# Your task
From the listing below, set down exactly the lines between the one holding "Checkout (157, 2492)" and the one holding "COMAITE (537, 2335)", inclusive. No other line is wanted.

* * * * * * * * *

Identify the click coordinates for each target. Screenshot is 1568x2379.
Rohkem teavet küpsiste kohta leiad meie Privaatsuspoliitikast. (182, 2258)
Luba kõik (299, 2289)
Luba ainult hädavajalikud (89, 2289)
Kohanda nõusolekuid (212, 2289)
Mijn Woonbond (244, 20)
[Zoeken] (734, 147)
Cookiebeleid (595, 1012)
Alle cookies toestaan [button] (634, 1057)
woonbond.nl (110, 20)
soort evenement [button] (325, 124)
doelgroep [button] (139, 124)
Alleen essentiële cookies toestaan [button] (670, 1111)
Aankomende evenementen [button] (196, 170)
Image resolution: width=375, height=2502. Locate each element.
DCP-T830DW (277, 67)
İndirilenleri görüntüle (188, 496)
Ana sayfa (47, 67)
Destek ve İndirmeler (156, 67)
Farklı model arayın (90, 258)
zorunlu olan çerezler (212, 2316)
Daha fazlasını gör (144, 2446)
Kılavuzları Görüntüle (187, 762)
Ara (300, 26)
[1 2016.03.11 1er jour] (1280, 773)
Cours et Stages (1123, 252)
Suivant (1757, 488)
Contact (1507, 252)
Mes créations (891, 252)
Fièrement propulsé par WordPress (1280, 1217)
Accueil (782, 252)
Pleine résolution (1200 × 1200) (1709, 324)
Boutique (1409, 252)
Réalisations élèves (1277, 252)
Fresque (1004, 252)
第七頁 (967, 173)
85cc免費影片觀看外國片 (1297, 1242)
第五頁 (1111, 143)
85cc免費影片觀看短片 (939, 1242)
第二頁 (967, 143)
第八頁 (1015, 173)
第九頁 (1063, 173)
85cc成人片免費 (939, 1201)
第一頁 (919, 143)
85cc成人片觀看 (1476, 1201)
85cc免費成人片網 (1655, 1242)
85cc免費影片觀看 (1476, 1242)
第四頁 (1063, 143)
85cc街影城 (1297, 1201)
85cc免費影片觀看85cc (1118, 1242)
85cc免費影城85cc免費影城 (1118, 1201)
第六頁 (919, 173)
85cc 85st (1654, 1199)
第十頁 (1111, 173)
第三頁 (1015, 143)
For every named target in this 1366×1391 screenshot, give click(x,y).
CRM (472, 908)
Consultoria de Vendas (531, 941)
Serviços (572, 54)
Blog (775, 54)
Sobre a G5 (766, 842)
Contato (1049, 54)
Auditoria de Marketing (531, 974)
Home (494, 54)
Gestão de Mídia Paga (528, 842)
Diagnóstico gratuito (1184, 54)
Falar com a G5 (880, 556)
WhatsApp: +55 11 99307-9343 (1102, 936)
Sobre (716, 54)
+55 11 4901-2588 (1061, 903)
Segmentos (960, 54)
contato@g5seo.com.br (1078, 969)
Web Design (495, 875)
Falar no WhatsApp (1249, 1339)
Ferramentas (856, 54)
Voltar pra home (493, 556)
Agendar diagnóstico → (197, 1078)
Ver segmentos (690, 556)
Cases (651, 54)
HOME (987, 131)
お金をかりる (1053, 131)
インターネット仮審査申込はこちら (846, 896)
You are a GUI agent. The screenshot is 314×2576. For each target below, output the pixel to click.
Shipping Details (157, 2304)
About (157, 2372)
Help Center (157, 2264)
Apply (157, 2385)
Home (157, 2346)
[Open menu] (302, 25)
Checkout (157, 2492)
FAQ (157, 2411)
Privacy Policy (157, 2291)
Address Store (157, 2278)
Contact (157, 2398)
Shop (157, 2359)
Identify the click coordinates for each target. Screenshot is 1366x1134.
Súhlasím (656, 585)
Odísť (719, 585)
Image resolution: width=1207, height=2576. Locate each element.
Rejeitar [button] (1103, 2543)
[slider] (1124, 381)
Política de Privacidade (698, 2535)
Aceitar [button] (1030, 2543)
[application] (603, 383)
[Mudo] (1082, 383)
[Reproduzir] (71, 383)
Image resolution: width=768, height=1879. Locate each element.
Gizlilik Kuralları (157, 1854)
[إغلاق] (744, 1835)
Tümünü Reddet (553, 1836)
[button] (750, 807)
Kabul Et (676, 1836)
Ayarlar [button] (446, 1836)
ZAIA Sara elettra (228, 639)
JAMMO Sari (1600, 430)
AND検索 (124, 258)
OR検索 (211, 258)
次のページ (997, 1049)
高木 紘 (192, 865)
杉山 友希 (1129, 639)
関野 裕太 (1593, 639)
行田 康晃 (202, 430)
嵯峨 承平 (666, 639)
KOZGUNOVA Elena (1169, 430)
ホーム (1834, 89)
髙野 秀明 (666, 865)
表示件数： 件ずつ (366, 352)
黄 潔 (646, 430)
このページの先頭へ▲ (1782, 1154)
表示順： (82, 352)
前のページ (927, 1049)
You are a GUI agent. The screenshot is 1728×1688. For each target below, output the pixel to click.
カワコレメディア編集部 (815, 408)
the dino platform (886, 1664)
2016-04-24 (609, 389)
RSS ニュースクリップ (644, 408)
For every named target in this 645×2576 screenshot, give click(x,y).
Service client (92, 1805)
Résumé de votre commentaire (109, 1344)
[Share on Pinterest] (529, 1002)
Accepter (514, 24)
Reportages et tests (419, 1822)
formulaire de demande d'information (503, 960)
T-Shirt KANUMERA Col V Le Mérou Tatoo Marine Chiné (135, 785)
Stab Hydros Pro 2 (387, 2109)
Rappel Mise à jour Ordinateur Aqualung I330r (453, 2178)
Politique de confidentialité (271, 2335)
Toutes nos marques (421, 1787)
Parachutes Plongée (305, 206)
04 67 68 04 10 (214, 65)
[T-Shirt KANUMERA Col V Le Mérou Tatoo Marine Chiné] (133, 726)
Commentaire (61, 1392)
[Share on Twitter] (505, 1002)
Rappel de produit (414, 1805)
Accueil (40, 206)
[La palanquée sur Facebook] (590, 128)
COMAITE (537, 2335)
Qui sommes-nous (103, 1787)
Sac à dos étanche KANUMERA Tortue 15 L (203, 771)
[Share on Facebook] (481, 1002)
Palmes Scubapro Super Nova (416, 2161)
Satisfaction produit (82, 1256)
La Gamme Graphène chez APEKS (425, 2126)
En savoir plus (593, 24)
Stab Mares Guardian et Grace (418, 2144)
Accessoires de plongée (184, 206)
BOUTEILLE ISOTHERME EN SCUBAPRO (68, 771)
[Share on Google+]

* * * * * * * * *

# Written answer
Checkout (157, 2492)
FAQ (157, 2411)
Privacy Policy (157, 2291)
Address Store (157, 2278)
Contact (157, 2398)
Shop (157, 2359)
Identify the click coordinates for each target. Screenshot is 1366x1134.
Súhlasím (656, 585)
Odísť (719, 585)
Image resolution: width=1207, height=2576. Locate each element.
Rejeitar [button] (1103, 2543)
[slider] (1124, 381)
Política de Privacidade (698, 2535)
Aceitar [button] (1030, 2543)
[application] (603, 383)
[Mudo] (1082, 383)
[Reproduzir] (71, 383)
Image resolution: width=768, height=1879. Locate each element.
Gizlilik Kuralları (157, 1854)
[إغلاق] (744, 1835)
Tümünü Reddet (553, 1836)
[button] (750, 807)
Kabul Et (676, 1836)
Ayarlar [button] (446, 1836)
ZAIA Sara elettra (228, 639)
JAMMO Sari (1600, 430)
AND検索 (124, 258)
OR検索 (211, 258)
次のページ (997, 1049)
高木 紘 (192, 865)
杉山 友希 (1129, 639)
関野 裕太 (1593, 639)
行田 康晃 (202, 430)
嵯峨 承平 (666, 639)
KOZGUNOVA Elena (1169, 430)
ホーム (1834, 89)
髙野 秀明 (666, 865)
表示件数： 件ずつ (366, 352)
黄 潔 (646, 430)
このページの先頭へ▲ (1782, 1154)
表示順： (82, 352)
前のページ (927, 1049)
You are a GUI agent. The screenshot is 1728×1688. For each target below, output the pixel to click.
カワコレメディア編集部 (815, 408)
the dino platform (886, 1664)
2016-04-24 (609, 389)
RSS ニュースクリップ (644, 408)
For every named target in this 645×2576 screenshot, give click(x,y).
Service client (92, 1805)
Résumé de votre commentaire (109, 1344)
[Share on Pinterest] (529, 1002)
Accepter (514, 24)
Reportages et tests (419, 1822)
formulaire de demande d'information (503, 960)
T-Shirt KANUMERA Col V Le Mérou Tatoo Marine Chiné (135, 785)
Stab Hydros Pro 2 (387, 2109)
Rappel Mise à jour Ordinateur Aqualung I330r (453, 2178)
Politique de confidentialité (271, 2335)
Toutes nos marques (421, 1787)
Parachutes Plongée (305, 206)
04 67 68 04 10 (214, 65)
[T-Shirt KANUMERA Col V Le Mérou Tatoo Marine Chiné] (133, 726)
Commentaire (61, 1392)
[Share on Twitter] (505, 1002)
Rappel de produit (414, 1805)
Accueil (40, 206)
[La palanquée sur Facebook] (590, 128)
COMAITE (537, 2335)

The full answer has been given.